◆ **Data provided**
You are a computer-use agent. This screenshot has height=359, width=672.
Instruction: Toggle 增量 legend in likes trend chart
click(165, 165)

--

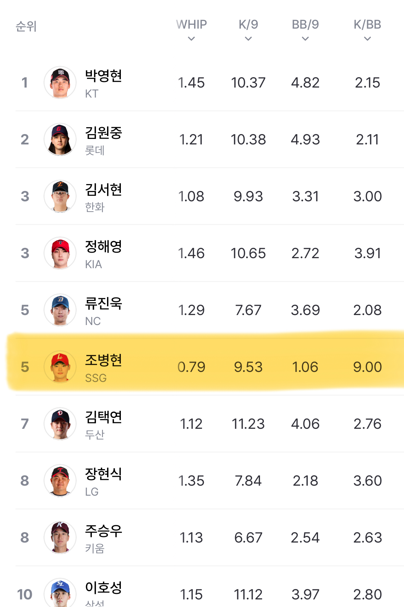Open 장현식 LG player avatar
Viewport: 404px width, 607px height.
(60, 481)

◆ **What needs to be done**
Rewrite the rows from the line containing "You are a computer-use" through the line containing "click(165, 165)" as a numbered list, leaving out any blank lines.

◆ **Task response**
1. You are a computer-use agent. This screenshot has height=359, width=672.
2. Instruction: Toggle 增量 legend in likes trend chart
3. click(165, 165)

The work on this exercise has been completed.